─── ARTICLE ───

Follow ups: [0:10-0:30]

  • GPU-enabled tests (Michael, Andrew, Sean)

    • Michael: Put in a ticket with lf-releng to set up AWS-based GPU enabled build agent, will start running GPU test runs once that is done.

    • Sean committed to helping with AWS resources

    • Andrew said LF releng working on dynamic provisioning for build resources

    • Michael: initially target a single Linux build to run GPU tests. There is interest on exploring on Mac and Windows, for instance OCIO has DirectX renderer, and when OpenGL fully goes away on macOS will need a Metal renderer.

    • Doug: differences in OpenGL implementations between platforms will only show up when you run tests on multiple platforms.

    • MacStadium: would we need to provision a bare metal instance? Wave: could help with that. Would need some kind of test matrix on Windows / Linux to see what would be required on the Apple side. Michael: can provide current OCIO platform matrix.

    • Azure, AWS and GCP offer Windows GPU-enabled instances, but of course they are not free.

    • Don’t think that WIndows containers support GPU acceleration

  • ASWF Docker images (Aloys)

    • Azure Pipelines performance & caching

    • Windows containers are very slow! https://github.com/jfpanisset/windows-container-test

      • Dave: could put us in touch with Azure DevOps team to discuss performance
    • macOS Docker doesn’t support macOS containers as far as we know

    • Aloys: working on Qt build for a few weeks within Docker image, found that builds were running over 6h limit of free Azure Pipelines account. So restructuring to split building the packages from building the images. So one step to build boost, Python, Qt, create Azure artefacts, then another build that uses the artefacts to create a Docker container. So don’t have to “rebuild the world” when adding to the Docker images.

      • https://github.com/aloysbaillet/aswf-docker/tree/split-packages-from-image-builds
    • Limitations on what Azure Pipelines package management supports for public pipelines / repos.

    • Could build Qt locally and push to Azure packagement management for instance.

    • Still working on this

    • Working on using Azure caching to save build time

    • Should be no visible changes to the actual Docker images, but will improve and optimize the build process.

    • Should be able to advertise the work within a week to the TAC mailing list.

    • Daniel: Qt is probably the most complicated dependency, and is typically an optional dependency. Will be a good accomplishment to get that resolved.

    • Daniel: goal is to make something that is stable and relatively easy to maintain. May need to resource additional build resources (more CPU cores / RAM for instance for builders). Would get build / test results faster. (OpenVDB already asked for that). Dan: yes faster builds are useful, for now relying on multiple builds in parallel.

───

→ **WHAT THIS EXERCISE ASKS**:
1 – Extract from the meeting notes the passage starting with "Follow ups: [0:10-0:30]" and going on through "on multiple platforms.".
2 – Which cloud providers do the meeting notes say offer Windows GPU-enabled instances? List them all.
3 – Write what comes next in the meeting notes, picking up after their last entry.
The lines after the meeting notes aren't needed for this.

─── DATASET CONTENT ───

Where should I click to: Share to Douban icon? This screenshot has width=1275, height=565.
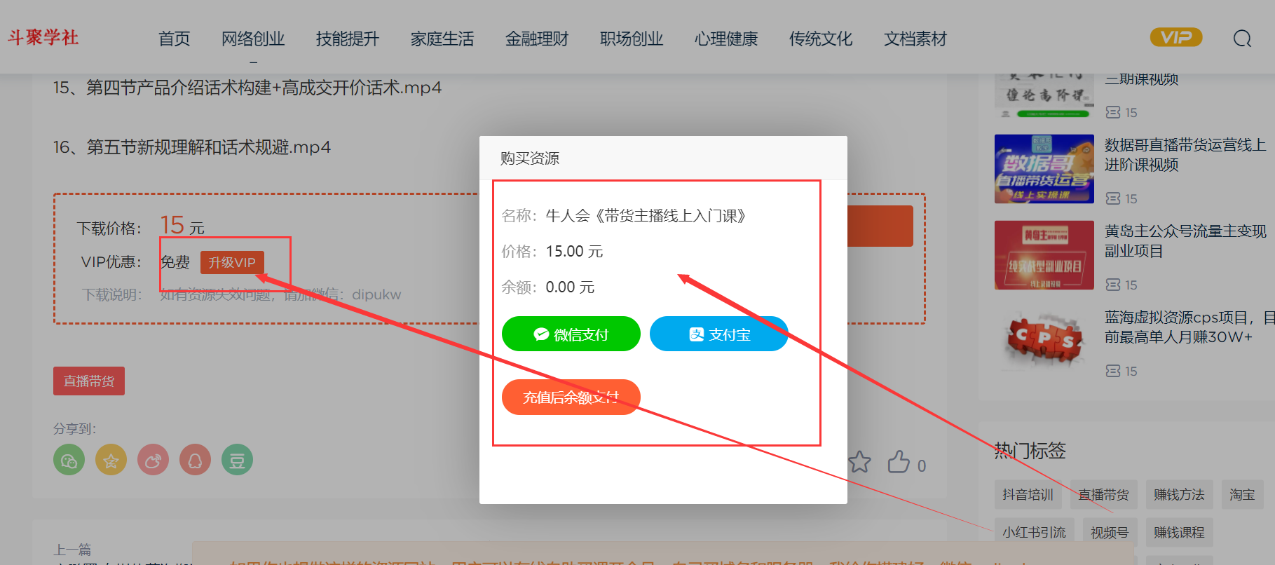point(237,461)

───

→ **ANSWERS FOR THE TASKS**:
1 –
Follow ups: [0:10-0:30]

  • GPU-enabled tests (Michael, Andrew, Sean)

    • Michael: Put in a ticket with lf-releng to set up AWS-based GPU enabled build agent, will start running GPU test runs once that is done.

    • Sean committed to helping with AWS resources

    • Andrew said LF releng working on dynamic provisioning for build resources

    • Michael: initially target a single Linux build to run GPU tests. There is interest on exploring on Mac and Windows, for instance OCIO has DirectX renderer, and when OpenGL fully goes away on macOS will need a Metal renderer.

    • Doug: differences in OpenGL implementations between platforms will only show up when you run tests on multiple platforms.

2 – Azure, AWS, GCP

3 –
    • Aloys: Azure caching and ccache are both useful, but slightly tricky to get working together.

    • Aloys: Docker caching for image buildimage alt text

    • Dan: Travis CI has a great ccache implementation Works best when there’s native support in the CI system

    • Daniel: this is also relevant for project builds. Dave: could help to put in touch with Azure DevOps team to provide expertise. Perhaps could have someone from this team be more directly engaged with ASWF projects.

  • How to deal with secrets vs forks?

    • Dan: seems to work with OpenVDB. There’s a toggle in Azure Pipelines setup, there’s an accepted mindset that allowing your fork to access your secret is still better than just having secret being in plaintext since a fork / PR does create some kind of “paper trail” that someone is accessing the secret. Trying to remember how that got done in OpenVDB. Daniel: did that get worked through with lf-releng? Can use existence of secret variable to conditionally execute steps of the build.

    • Brian: also enable option to share secrets with forks in OpenCue (secret to push to Docker Hub)

CI Updates for Projects [0:30-0:40]

  • OpenEXR

  • OpenCue

    • Brian: No major updates, trying to expand access to Azure DevOps project access, running into some permission problems, since using a “personal” project owned by himself / Google Azure Pipelines org. So want to transfer to ASWF releng Azure Pipelines org. Michael: but you won’t have admin access to the project then, so you have to go through lf-releng to manipulate the Azure Pipelines project.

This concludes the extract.